CONSIGNE DONNÉE A:
Répondez à ces questions sur l'extrait consacré au regret anticipé :
(i) Dans quelle discipline, appliquée au marketing, les processus de décision d'achat sont-ils notamment étudiés ?
(ii) Quel exemple est donné entre parenthèses pour le regret lié à une inaction ?
(iii) Sur quelle durée le regret lié à une action est-il le plus intense ?

Le regret anticipé : un frein dans l’achat de nouvelles technologies ?

L’individu est un être animé par des motivations, des projets et diverses intentions. Au quotidien, entre les rayons d’une grande surface ou face à une offre promotionnelle sur internet, le consommateur est souvent en proie à des pulsions et à des impulsions d’achat. Face à ces différentes tentations, l’individu négocie de plus en plus avec lui-même. Comprendre ce qui se joue en son fort intérieur peut être porteur d’éclairage sur le meilleur moyen de satisfaire ce consommateur, afin qu’il concrétise ses envies par des achats…

Qu’est-ce qui peut amener une personne à choisir une solution plutôt qu’une autre ?

Les processus de décision mis en place au moment de réaliser un achat font l’objet d’études menées depuis plusieurs années déjà, notamment en psychologie sociale, appliquée au domaine du marketing. La psychologie ayant pour but d’étudier le comportement des individus, il existe beaucoup de théories. Cependant, certains chercheurs ont théorisé le concept de regret, anticipé ou pas, comme mode d’explication de certains comportements d’achats.

L’influence du regret

La psychologie sociale définie le regret comme une

« émotion négative que l’on ressent lorsqu’on imagine que notre sort aurait pu être meilleur si on avait fait un autre choix » (N’GBALA, 2014).

Ainsi quand un individu prend une décision, il compare ce qu’il a avec ce qu’il aurait pu avoir. S’il se sent lésé, il sera amené à éprouver du regret. Cette décision étant assez déplaisante, les individus essayent d’éviter autant que possible d’en éprouver.

Il existe deux types de regret, celui lié à une action (un achat) et celui lié à une inaction (une opportunité ratée). La principale différence entre ces deux formes de regret est que le regret lié à une action est plus intense à court terme alors que que celui lié à une inaction est plus intense sur le long terme (GILOVICH et MEVEC, 1994-1995).

CONSIGNE DONNÉE B:
Mettez à jour la liste en commençant à la ligne qui contient « has height=244, width=313. » et en allant jusqu'à la fin de la liste. Remplacez « Instruction » par « Directive » sans rien modifier d'autre.

LIGNES:
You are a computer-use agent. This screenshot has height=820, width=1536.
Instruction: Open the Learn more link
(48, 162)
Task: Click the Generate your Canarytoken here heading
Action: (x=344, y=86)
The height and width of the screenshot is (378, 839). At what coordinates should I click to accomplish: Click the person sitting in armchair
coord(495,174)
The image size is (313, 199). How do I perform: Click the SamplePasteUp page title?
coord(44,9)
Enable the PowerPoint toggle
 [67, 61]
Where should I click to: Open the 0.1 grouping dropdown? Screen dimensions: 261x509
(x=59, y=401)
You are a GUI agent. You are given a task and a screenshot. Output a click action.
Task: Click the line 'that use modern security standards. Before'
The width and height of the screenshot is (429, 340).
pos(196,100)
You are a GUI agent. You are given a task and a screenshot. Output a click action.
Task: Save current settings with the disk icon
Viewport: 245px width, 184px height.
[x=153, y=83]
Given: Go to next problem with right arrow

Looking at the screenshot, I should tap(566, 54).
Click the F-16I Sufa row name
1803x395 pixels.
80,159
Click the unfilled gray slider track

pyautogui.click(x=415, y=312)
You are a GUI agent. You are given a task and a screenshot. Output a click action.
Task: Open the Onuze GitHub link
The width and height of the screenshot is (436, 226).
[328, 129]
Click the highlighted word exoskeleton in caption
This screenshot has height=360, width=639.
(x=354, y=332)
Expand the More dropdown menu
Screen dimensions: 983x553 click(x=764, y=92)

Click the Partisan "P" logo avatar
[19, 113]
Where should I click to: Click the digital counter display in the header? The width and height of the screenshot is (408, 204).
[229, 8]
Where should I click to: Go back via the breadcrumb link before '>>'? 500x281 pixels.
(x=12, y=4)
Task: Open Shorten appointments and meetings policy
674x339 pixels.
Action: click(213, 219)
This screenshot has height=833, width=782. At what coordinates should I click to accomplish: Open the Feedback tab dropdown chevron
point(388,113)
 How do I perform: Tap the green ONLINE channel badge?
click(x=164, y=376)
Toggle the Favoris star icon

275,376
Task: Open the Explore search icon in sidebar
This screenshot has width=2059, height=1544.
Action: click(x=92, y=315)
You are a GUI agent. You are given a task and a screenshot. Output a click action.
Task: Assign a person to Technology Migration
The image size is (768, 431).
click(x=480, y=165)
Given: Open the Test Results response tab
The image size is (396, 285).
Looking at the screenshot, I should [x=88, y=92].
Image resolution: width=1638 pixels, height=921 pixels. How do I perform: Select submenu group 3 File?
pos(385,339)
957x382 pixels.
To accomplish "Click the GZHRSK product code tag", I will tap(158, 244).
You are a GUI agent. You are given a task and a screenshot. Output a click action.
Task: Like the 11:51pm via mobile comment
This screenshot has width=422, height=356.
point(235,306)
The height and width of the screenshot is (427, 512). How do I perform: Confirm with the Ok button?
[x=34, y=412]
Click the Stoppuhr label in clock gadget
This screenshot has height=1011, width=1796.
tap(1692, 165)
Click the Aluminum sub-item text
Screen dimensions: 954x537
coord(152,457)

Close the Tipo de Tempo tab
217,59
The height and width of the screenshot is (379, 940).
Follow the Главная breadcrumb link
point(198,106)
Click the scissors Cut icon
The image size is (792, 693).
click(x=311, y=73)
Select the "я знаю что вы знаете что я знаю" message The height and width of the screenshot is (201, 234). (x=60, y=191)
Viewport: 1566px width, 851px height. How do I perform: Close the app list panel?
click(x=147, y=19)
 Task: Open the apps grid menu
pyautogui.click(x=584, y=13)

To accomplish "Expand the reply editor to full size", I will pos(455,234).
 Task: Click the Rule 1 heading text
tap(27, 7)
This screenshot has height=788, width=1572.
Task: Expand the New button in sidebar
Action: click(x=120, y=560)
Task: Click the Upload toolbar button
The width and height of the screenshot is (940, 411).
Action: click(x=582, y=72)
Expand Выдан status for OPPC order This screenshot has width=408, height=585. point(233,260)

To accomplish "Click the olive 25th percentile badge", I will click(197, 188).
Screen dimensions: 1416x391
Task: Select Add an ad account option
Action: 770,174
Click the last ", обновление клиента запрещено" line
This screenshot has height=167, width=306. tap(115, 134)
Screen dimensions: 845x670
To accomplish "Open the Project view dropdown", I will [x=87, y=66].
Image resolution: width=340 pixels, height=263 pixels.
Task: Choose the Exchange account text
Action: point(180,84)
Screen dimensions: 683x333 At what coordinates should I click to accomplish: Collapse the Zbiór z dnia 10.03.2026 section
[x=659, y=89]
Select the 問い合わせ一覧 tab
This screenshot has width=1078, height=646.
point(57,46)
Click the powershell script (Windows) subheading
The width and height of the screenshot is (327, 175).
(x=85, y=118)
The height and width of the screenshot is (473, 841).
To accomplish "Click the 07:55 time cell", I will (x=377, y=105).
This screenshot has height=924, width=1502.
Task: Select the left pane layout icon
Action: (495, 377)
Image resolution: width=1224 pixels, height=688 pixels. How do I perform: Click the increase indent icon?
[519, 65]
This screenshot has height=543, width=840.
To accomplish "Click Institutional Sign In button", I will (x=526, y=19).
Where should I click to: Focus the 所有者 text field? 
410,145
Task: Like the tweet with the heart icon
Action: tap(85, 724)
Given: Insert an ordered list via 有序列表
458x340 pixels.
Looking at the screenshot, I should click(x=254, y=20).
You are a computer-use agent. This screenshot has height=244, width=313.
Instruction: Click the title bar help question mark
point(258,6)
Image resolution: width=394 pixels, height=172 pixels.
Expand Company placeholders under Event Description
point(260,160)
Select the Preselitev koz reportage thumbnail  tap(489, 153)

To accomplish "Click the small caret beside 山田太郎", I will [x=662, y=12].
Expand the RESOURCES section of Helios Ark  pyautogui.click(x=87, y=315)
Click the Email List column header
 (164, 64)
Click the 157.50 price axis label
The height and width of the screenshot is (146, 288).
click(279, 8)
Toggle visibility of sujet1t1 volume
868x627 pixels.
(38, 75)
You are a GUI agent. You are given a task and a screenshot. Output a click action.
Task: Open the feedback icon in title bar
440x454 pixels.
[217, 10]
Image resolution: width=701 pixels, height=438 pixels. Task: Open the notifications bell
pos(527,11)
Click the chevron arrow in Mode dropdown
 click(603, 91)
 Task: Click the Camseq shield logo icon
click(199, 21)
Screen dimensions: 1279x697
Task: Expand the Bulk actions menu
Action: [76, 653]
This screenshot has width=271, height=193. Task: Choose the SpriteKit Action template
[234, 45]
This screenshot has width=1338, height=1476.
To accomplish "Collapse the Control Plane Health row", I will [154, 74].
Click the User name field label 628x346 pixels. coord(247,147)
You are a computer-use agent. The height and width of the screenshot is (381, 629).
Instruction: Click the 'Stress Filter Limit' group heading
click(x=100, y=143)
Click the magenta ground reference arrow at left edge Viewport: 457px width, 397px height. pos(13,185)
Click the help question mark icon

RÉPONSE ATTENDUE A:
(i) En psychologie sociale.
(ii) Une opportunité ratée.
(iii) À court terme.

RÉPONSE ATTENDUE B:
You are a computer-use agent. This screenshot has height=244, width=313.
Directive: Click the title bar help question mark
point(258,6)
Image resolution: width=394 pixels, height=172 pixels.
Expand Company placeholders under Event Description
point(260,160)
Select the Preselitev koz reportage thumbnail  tap(489, 153)

To accomplish "Click the small caret beside 山田太郎", I will [x=662, y=12].
Expand the RESOURCES section of Helios Ark  pyautogui.click(x=87, y=315)
Click the Email List column header
 (164, 64)
Click the 157.50 price axis label
The height and width of the screenshot is (146, 288).
click(279, 8)
Toggle visibility of sujet1t1 volume
868x627 pixels.
(38, 75)
You are a GUI agent. You are given a task and a screenshot. Output a click action.
Task: Open the feedback icon in title bar
440x454 pixels.
[217, 10]
Image resolution: width=701 pixels, height=438 pixels. Task: Open the notifications bell
pos(527,11)
Click the chevron arrow in Mode dropdown
 click(603, 91)
 Task: Click the Camseq shield logo icon
click(199, 21)
Screen dimensions: 1279x697
Task: Expand the Bulk actions menu
Action: [76, 653]
This screenshot has width=271, height=193. Task: Choose the SpriteKit Action template
[234, 45]
This screenshot has width=1338, height=1476.
To accomplish "Collapse the Control Plane Health row", I will [154, 74].
Click the User name field label 628x346 pixels. coord(247,147)
You are a computer-use agent. The height and width of the screenshot is (381, 629).
Directive: Click the 'Stress Filter Limit' group heading
click(x=100, y=143)
Click the magenta ground reference arrow at left edge Viewport: 457px width, 397px height. pos(13,185)
Click the help question mark icon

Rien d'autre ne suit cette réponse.